SUPPLIED DATA =

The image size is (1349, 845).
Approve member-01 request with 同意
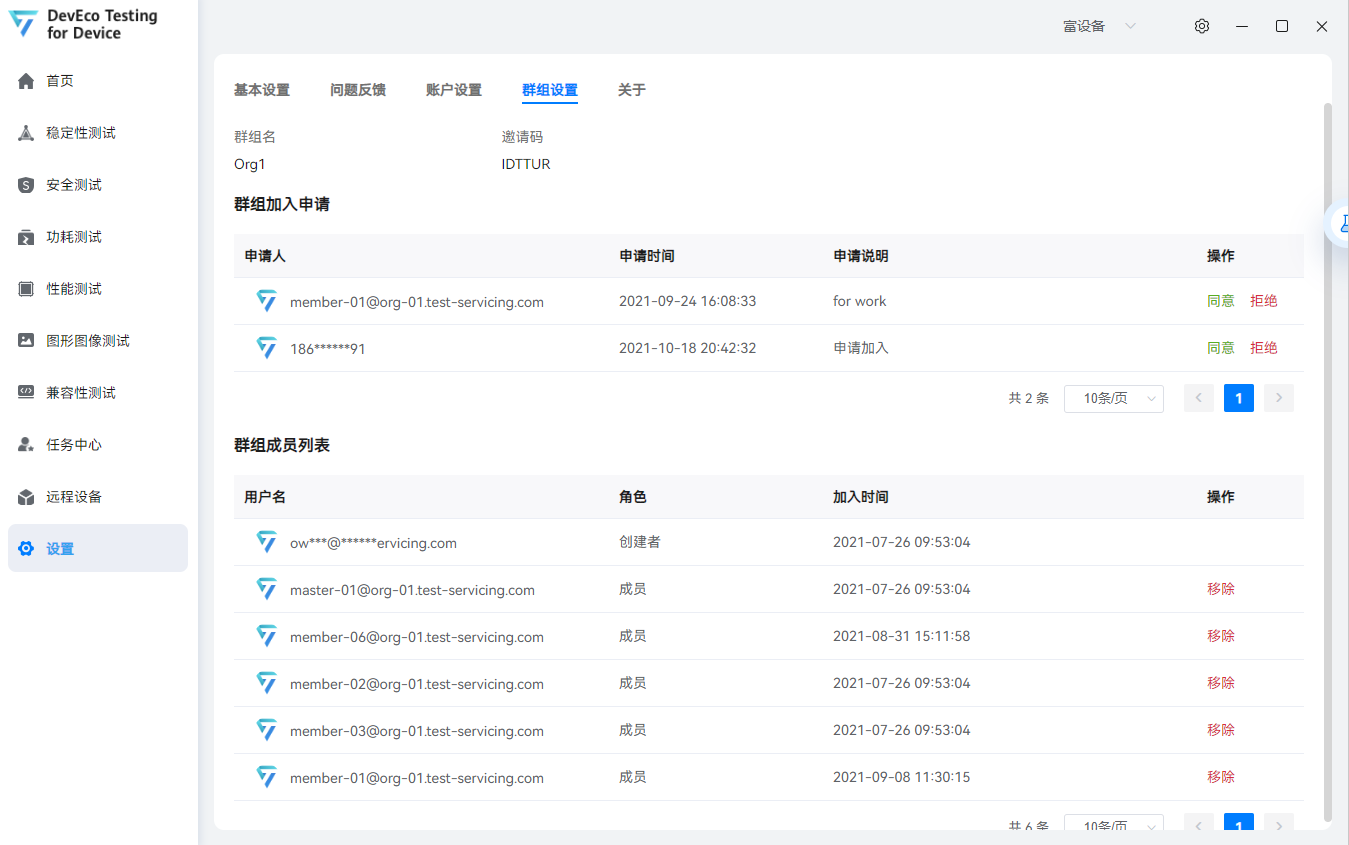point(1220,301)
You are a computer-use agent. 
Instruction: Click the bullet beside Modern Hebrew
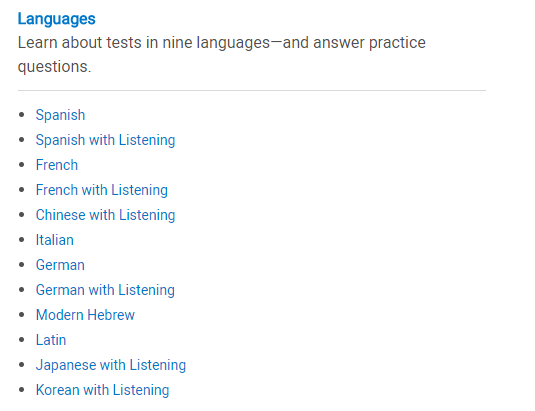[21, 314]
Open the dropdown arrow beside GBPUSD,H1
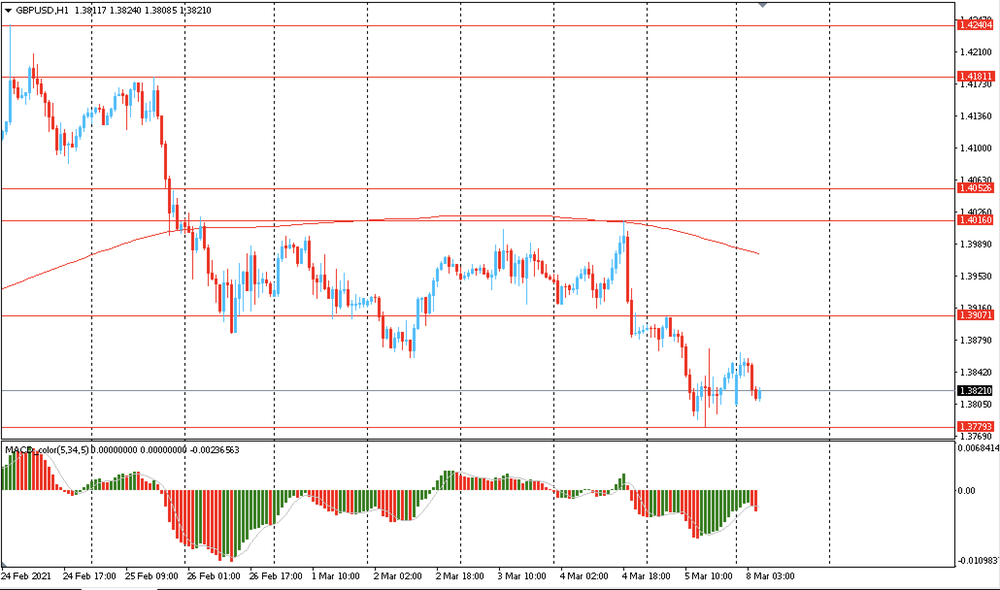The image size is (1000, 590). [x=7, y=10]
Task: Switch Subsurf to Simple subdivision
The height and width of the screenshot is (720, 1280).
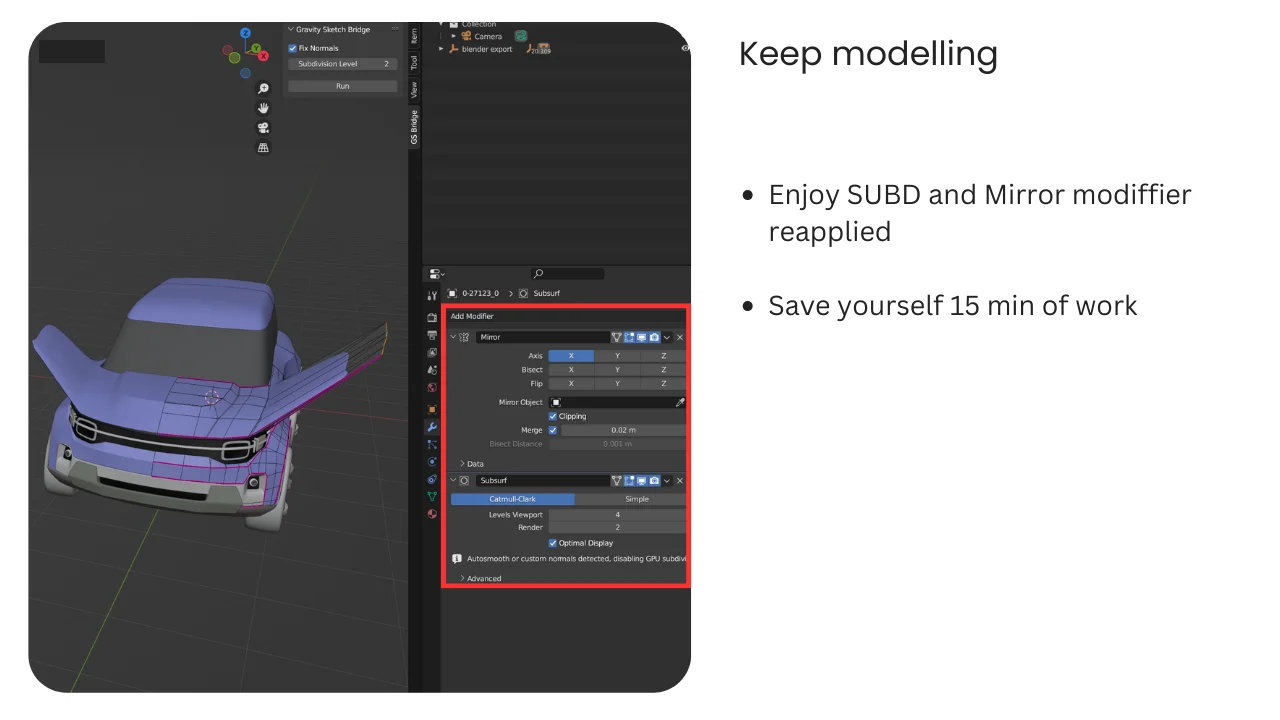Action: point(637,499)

TASK OBJECTIVE = Give the data again exactly as it stands, apart from the pictures.

RESULT =
The image size is (1349, 845).
Approve member-01 request with 同意
point(1220,301)
You are a computer-use agent. 
Instruction: Click the bullet beside Modern Hebrew
[21, 314]
Open the dropdown arrow beside GBPUSD,H1
The image size is (1000, 590). [x=7, y=10]
Task: Switch Subsurf to Simple subdivision
The height and width of the screenshot is (720, 1280).
Action: point(637,499)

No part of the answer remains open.